With the new recommendations, the aggressiveness of treatment is linked to whether a woman has a low, intermediate or high risk of having a coronary event in the next 10 years, according to the Framingham Risk Score for women. Low risk means a woman has <10% risk; intermediate risk, 10% to 20%; and high risk, >20% risk. For use in clinical practice, a scoring sheet to calculate absolute 10-year CHD risk in women was provided in the guidelines (Mosca et al., 2004).
The guidelines and scoring method provide an individual approach to preventing CVD throughout the population, Mosca said.
The guidelines were based on the evidence from the available research related to CVD prevention. A rating system was devised to classify the strength of the recommendations and the level of evidence. For example, Class I interventions should be administered unless contraindicated, whereas Class III interventions should not be administered for CVD prevention.
For women at high risk of having a coronary event within 10 years, the Class I recommendations for prevention were smoking cessation, physical activity/cardiac rehabilitation, diet therapy, weight maintenance/reduction, blood pressure control, lipid control/statin therapy, aspirin therapy, ß-blocker therapy, angiotensin-converting enzyme (ACE) inhibitor therapy (angiotensin receptor blockers [ARBs] if contraindicated) and, in patients with diabetes, glycemic control.
The Class IIa recommendation (evidence in favor of usefulness/efficacy) was to evaluate for and treat depression. The Class IIb recommendations (usefulness/efficacy less well established) were omega-3 fatty-acid and folic acid supplementation (Mosca et al., 2004).
The guidelines included a strong recommendation that high-risk women who have low-density lipoprotein (LDL) cholesterol levels <100 mg/dL should also receive cholesterol-lowering drugs (preferably statins) unless contraindicated. Previously, routine statin therapy had not been recommended for these women, but recent studies have shown a benefit in this subgroup (AHA, 2004).
For stroke prevention, warfarin (Coumadin) was recommended for women with atrial fibrillation and intermediate or high risk for embolic stroke. For women at low risk for stroke or who could not take warfarin, aspirin was recommended. Recommendations on the use of aspirin varied depending on the level of risk. "Although there was good consensus on the use of aspirin (75 mg to 162 mg) in high-risk women, recommendations for aspirin therapy in intermediate- and lower-risk women were more challenging," according to the expert panel/writing group (Mosca et al., 2004).
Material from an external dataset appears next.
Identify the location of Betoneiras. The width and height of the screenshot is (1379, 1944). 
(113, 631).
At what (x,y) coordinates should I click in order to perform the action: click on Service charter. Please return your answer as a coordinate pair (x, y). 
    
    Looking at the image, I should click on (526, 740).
The challenge in developing the aspirin recommendation came from the lack of data from primary prevention trials that included women and the possibility that data on men may not necessarily be extrapolated to women.
"Uncontrolled hypertension is not uncommon in women, and aspirin therapy may increase the risk of hemorrhagic stroke in this setting. Moreover, the risk of gastrointestinal bleeding and other side effects may outweigh the potential benefits of aspirin in women at lower risk for CVD," the expert panel/writing group said.
With regard to hormone therapy and antioxidant vitamin supplementation, the expert panel/writing group said the Class III recommendations were based on recent clinical trials showing no benefit for CVD prevention and possible adverse effects of these interventions.
References
American Heart Association (2004), New guidelines take a personal approach to preventing cardiovascular disease in women. Available at: www.americanheart.org/presenter.jhtml?identifier=3018804. Accessed Feb. 6.
Mosca L, Appel LJ, Benjamin EJ et al. (2004), Evidence-based guidelines for cardiovascular disease prevention in women. Circulation 109(5):672-693.